**Task statement**
From the excerpt on matrine and colitis, copy out everything from "Dysbiosis during colitis" down to "effects in colitis.".

**Excerpt**

################

Dysbiosis during colitis alters the conversion of primary to secondary bile acids by gut microbiota, which affects bile acid receptor signaling and may exacerbate mucosal inflammation in experimental colitis models. While the natural compound matrine has known anti-inflammatory properties, its therapeutic mechanism in colitis remains unclear. This study aims to elucidate matrine’s potential by identifying its molecular targets and effects in colitis.

Methods

Bioinformatics and molecular docking were used to identify potential drug targets. A multi-model approach was then employed, using a dextran sulfate sodium (DSS)-induced murine model of colitis, a lipopolysaccharide (LPS)-stimulated intestinal epithelial cell model, and clinical colon and serum samples from ulcerative colitis (UC) patients. The effects of matrine on inflammatory cytokines, oxidative stress markers, and bile acid levels were detected using ELISA and various commercial kits. Intracellular reactive oxygen species (ROS) were measured by flow cytometry.

Results

JAK2 as a key hub target for matrine, and molecular docking predicted a direct binding interaction. The JAK2 level was found to be upregulated, while bile acid transporters and overall serum bile acid levels were decreased in human UC patients and correlated negatively with disease severity. In a DSS-induced murine model of colitis, matrine treatment mitigated disease symptoms, reduced key inflammatory markers (IL-1β, TNF-α, IL-6) and oxidative stress indicators (including ROS), and restored bile acid homeostasis by upregulating transporters (MRP3 and MRP4) and bile acid receptor FXR. Critically, the mechanism was confirmed to be JAK2-dependent in vitro; experiments demonstrated that JAK2 overexpression alone was sufficient to induce pathology and that it completely reversed the therapeutic effects of matrine.

Conclusion

This study is the first to comprehensively demonstrate that matrine directly targets the JAK2/STAT3 signaling axis to restore bile acid homeostasis and suppress inflammation in experimental colitis with validation in human UC patients, providing novel mechanistic and translational insight into how matrine may benefit colitis.

################

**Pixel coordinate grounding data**
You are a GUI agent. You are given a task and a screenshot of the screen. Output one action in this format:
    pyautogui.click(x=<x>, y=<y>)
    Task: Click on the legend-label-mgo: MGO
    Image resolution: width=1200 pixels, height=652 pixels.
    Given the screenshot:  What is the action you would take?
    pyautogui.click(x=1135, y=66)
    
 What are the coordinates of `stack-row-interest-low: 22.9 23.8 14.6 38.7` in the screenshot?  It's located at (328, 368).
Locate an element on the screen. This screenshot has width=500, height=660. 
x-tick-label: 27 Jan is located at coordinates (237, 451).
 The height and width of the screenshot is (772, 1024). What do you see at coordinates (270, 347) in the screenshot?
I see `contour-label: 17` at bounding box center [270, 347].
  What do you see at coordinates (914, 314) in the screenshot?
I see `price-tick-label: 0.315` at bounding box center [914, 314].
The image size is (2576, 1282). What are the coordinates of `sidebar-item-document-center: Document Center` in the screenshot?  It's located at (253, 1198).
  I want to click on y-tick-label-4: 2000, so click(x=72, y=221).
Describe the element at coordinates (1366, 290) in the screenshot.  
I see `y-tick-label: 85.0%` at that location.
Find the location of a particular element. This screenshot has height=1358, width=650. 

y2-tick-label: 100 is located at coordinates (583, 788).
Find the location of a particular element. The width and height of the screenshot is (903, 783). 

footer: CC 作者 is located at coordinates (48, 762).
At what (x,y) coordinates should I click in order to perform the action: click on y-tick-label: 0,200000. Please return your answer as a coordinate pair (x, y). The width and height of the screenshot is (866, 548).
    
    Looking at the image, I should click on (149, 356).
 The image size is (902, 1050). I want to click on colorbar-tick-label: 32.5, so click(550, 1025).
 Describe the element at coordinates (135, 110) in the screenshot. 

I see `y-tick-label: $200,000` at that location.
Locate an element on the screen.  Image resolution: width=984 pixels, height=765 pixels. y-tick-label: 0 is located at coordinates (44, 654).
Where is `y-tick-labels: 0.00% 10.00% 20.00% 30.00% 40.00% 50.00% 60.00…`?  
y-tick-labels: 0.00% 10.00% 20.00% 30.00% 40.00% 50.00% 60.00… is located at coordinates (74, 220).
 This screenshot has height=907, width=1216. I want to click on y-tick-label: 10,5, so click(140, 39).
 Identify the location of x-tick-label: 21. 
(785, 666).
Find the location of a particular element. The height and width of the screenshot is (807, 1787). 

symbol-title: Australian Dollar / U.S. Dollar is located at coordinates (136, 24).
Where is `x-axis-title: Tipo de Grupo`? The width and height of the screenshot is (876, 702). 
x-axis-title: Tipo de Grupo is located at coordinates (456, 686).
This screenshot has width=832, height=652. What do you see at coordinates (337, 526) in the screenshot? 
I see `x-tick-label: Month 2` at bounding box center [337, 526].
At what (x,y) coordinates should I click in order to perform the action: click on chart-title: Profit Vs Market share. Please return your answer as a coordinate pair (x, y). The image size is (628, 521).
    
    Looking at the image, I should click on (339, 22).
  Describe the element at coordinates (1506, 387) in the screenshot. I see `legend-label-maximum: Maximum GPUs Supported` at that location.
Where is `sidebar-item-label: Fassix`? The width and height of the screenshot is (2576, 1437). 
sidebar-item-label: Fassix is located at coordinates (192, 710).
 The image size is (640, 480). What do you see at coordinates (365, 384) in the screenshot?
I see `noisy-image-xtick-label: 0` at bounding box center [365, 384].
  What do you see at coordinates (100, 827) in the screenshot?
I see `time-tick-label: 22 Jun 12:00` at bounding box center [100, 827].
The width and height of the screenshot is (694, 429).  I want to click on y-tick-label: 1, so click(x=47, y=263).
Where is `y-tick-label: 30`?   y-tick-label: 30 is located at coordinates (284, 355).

################

**Written response**
Dysbiosis during colitis alters the conversion of primary to secondary bile acids by gut microbiota, which affects bile acid receptor signaling and may exacerbate mucosal inflammation in experimental colitis models. While the natural compound matrine has known anti-inflammatory properties, its therapeutic mechanism in colitis remains unclear. This study aims to elucidate matrine’s potential by identifying its molecular targets and effects in colitis.